Revise everything from "I'm a skeptic" down to "advancing ice field." in the essay on global warming and the Mississippi, putting "ice sheets" in place of "glaciers".

- _Document excerpt_
^^^^^^^^

Will We Miss the Mississippi When it's Gone?

I'm a skeptic about man-made global warming. Perhaps man's collective efforts have had an effect on our planet's fever; however, the Earth has been warming and cooling long before we came along. You don't have to delve too deeply into geology, geophysics or other earth sciences to learn that we have had fairly recent cycles of Ice Ages that have blanketed much of North America with hundreds of feet of glaciers. Those vast ice fields pushed forward and retreated several times in the Earth's immediate past and all without the help of man. What goes around has a tendency to come around again. Cyclic events are normal in nature so I don't see warming and cooling trends as necessarily man-made. Perhaps the earth is warming now, but plausibly, future North Americans as far south as Kansas and New York City may once again have to move out of the way of another advancing ice field.

Being a skeptic goes hand-in-hand with being trained in science. Not much is gained if we accept wholeheartedly whatever theories seem to make sense. For most of man's history, it seemed that the sun went around the earth and that was accepted as fact. The scientific method requires skepticism - it's healthier to test our theories from a doubtful perspective than starting with a preconceived bias regarding the outcome.

The Global Warming debate is often linked to environmental cleanliness. Would the world be a better place if we humans picked up after ourselves? I can't think of anyone who wants to promote a legacy of dirty air and water. The goal of leaving the planet a better place than we found it, in theory, is universal. Unfortunately, human civilization needs energy and the competition for finding the cheapest and most abundant sources - predominantly burning fossil fuels - has contributed to pollution even if it hasn't contributed to global warming.

When it comes to the science surrounding the Global Warming debate, I recalled writings of Mark Twain. He too was a sometimes skeptic. In Chapter 17 of his book "Life on the Mississippi" he was describing how the Mississippi River became shorter due to the serpentine bends being cut off, either through natural forces or by man's desire to navigate the river without taking hours to proceed around a long river bend that would gain only a half-mile or less as the crow flies. Here's a piece of Twain's chapter where he explains the Mississippi river cut-offs as a "scientist" might see them:

"Since my own day on the Mississippi, cut-offs have been made at Hurricane Island; at island 100; at Napoleon, Arkansas; at Walnut Bend; and at Council Bend. These shortened the river, in the aggregate, sixty-seven miles. In my own time a cut-off was made at American Bend, which shortened the river ten miles or more.

^^^^^^^^

- _Material provided_
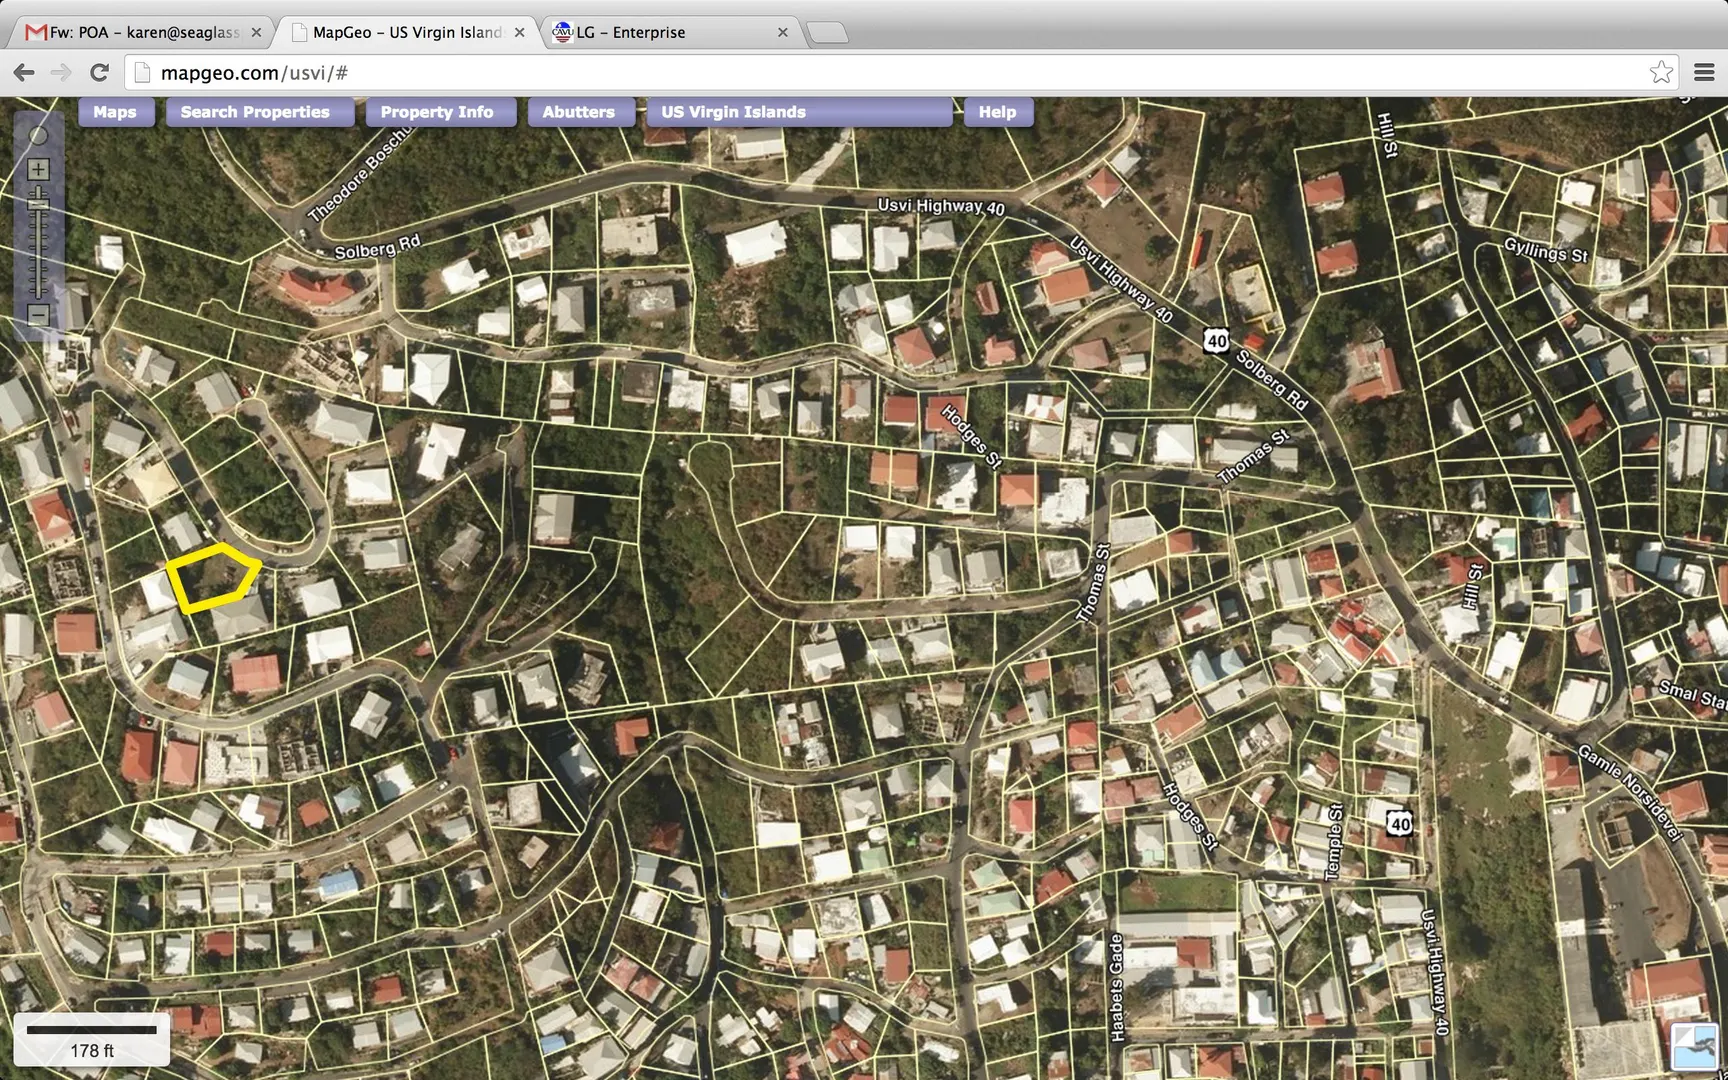
Task: Expand the US Virgin Islands menu
Action: pyautogui.click(x=798, y=112)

^^^^^^^^

- _Full output_
I'm a skeptic about man-made global warming. Perhaps man's collective efforts have had an effect on our planet's fever; however, the Earth has been warming and cooling long before we came along. You don't have to delve too deeply into geology, geophysics or other earth sciences to learn that we have had fairly recent cycles of Ice Ages that have blanketed much of North America with hundreds of feet of ice sheets. Those vast ice fields pushed forward and retreated several times in the Earth's immediate past and all without the help of man. What goes around has a tendency to come around again. Cyclic events are normal in nature so I don't see warming and cooling trends as necessarily man-made. Perhaps the earth is warming now, but plausibly, future North Americans as far south as Kansas and New York City may once again have to move out of the way of another advancing ice field.